为研究场致发射的温度效应对微波管中爆炸电子发射过程的影响, 在对比分析低温条件下的场致发射电流密度Fowler-Nordheim(FN)和一般的电子发射电流密度积分公式的基础上, 利用细长圆柱形微凸起模型, 重点考虑焦耳加热和热传导两个因素, 编程计算得到了微凸起内部的温度分布和不同位置处温度随时间的变化。结果表明:场致发射的温度效应是一个重要影响因素, 考虑温度对场致发射的影响后, 微凸起内部各点的温度随时间呈非线性增长, 且增长速率越来越大; 在微波电场强度较弱时, 若不考虑场致发射的温度效应而直接用FN公式表示的电流密度代入计算, 会使爆炸发射延迟时间变短; 当微波电场很强时, 温度效应对爆炸发射延迟时间的影响则较小。

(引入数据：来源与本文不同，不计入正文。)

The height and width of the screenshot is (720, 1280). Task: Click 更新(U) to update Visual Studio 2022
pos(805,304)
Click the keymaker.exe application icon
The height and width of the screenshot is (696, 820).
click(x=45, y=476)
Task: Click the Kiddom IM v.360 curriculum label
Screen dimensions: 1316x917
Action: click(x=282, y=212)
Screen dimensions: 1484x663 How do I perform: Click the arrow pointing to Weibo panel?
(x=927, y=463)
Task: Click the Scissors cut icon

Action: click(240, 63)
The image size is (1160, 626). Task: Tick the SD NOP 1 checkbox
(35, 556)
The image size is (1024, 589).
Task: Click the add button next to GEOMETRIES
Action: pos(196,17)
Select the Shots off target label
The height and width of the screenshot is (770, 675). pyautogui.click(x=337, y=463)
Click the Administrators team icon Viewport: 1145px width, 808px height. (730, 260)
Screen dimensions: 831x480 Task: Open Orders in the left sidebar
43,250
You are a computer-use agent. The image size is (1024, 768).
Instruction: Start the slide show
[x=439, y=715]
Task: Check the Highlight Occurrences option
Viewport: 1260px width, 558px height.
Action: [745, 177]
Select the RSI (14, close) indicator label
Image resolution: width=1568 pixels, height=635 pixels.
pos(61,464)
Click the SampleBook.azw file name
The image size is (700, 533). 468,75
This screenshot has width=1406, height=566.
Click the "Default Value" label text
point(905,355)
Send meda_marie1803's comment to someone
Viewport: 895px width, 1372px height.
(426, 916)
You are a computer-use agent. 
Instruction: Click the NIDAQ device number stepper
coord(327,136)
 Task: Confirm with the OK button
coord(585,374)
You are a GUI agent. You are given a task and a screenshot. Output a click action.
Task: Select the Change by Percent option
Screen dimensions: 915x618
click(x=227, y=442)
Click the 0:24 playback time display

The paper drew a comparison between the Fowler-Nordheim (FN) field emission current density which is applicable at low temperature and the general integral expression for field emission current density. A slender cylindrical microprotrusion model was adopted, two main factors-joule heating and heat conduction were both taken into account, and the temperature distribution in microprotrusion and the time-dependence of temperature at different points on microprotrusion were obtained using the code developed by ourselves. The results show that it is necessary to consider the influence of temperature effect of field emission on explosive electron emission. The temperature in microprotrusion increases nonlinearly with time when the temperature effect is included, and the increasing rate of the temperature grows more and more quickly. At low microwave electric field, the time delay of explosive electron emission will be shortened if the FN current density of electron emission is used instead of the general integral expression which can include the temperature effect of field emission; the temperature effect has little influence on time delay of explosive electron emission at high microwave electric field.